Item position entries

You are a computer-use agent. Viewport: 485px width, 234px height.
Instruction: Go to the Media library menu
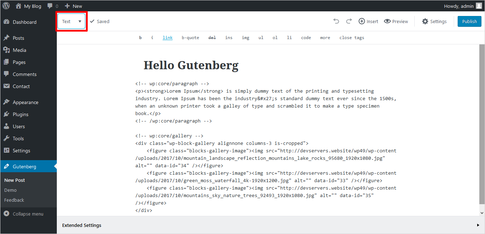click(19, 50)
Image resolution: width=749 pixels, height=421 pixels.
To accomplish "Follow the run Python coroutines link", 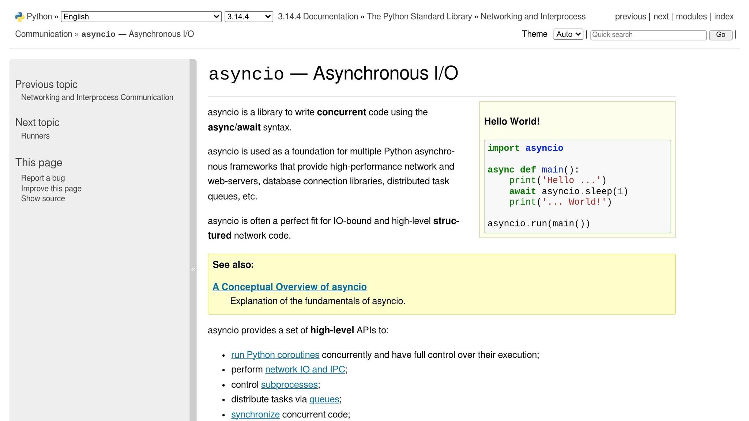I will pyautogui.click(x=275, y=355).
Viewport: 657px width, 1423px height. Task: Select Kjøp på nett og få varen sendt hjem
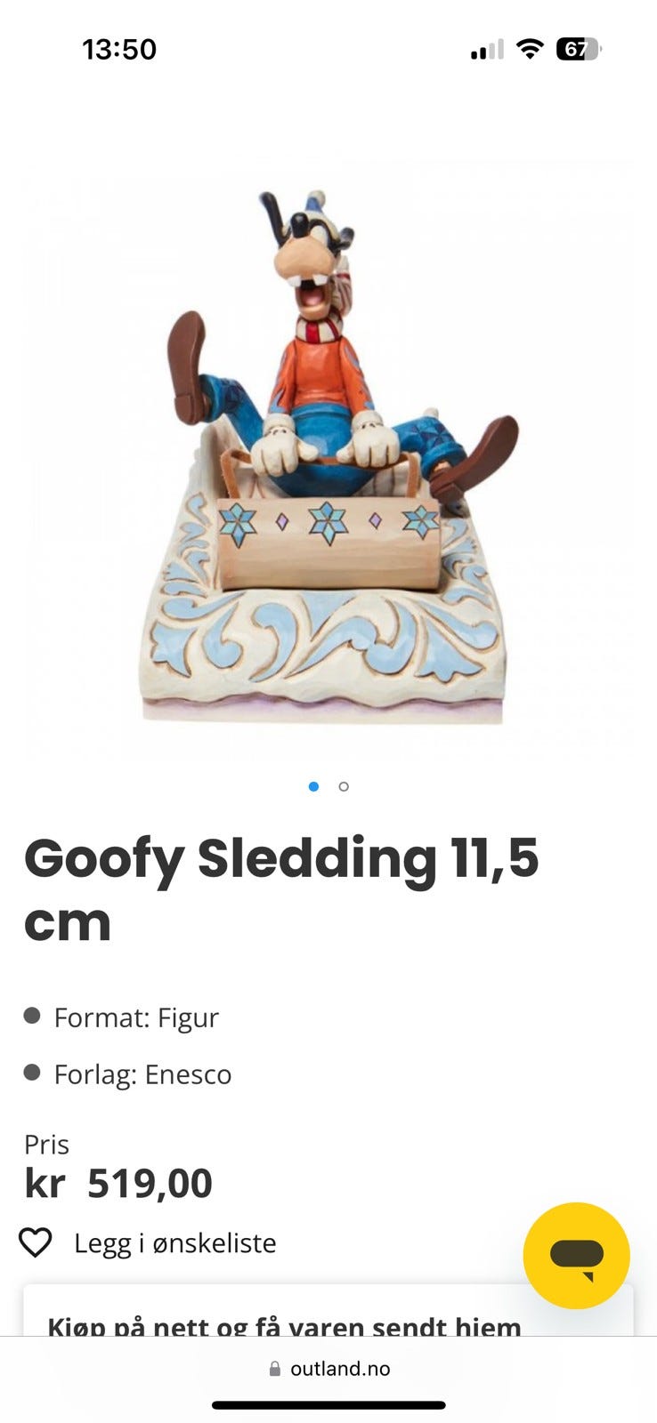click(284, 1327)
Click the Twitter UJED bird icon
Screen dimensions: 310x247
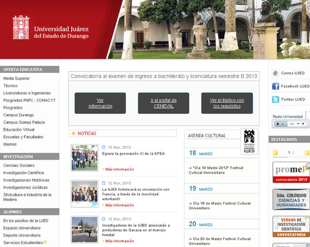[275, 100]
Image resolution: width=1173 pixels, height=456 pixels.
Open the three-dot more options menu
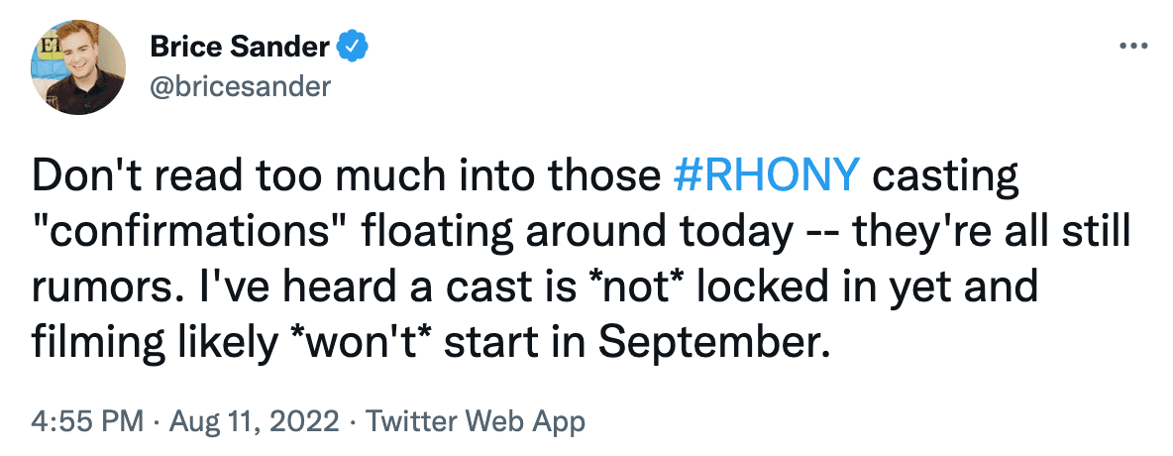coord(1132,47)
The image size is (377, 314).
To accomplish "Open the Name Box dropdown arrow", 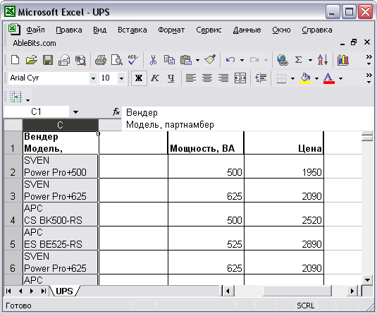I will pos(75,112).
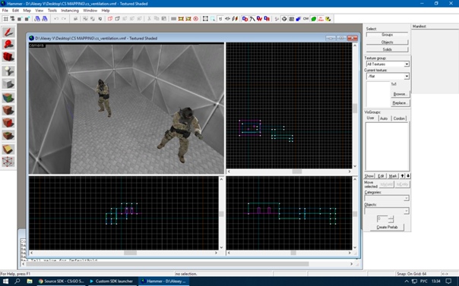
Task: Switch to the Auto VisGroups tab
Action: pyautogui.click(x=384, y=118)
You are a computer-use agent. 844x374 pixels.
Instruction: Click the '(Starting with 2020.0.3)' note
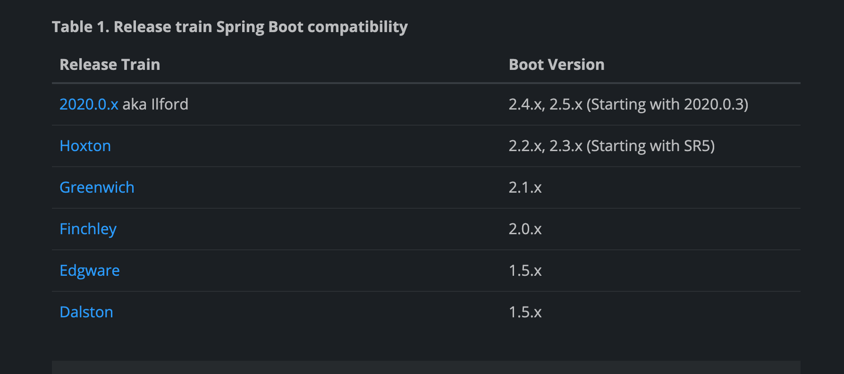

■ Problem to solve ■
State how many lines in the material contain the string "resolution". Reply with the number alone.

■ Expected answer ■
2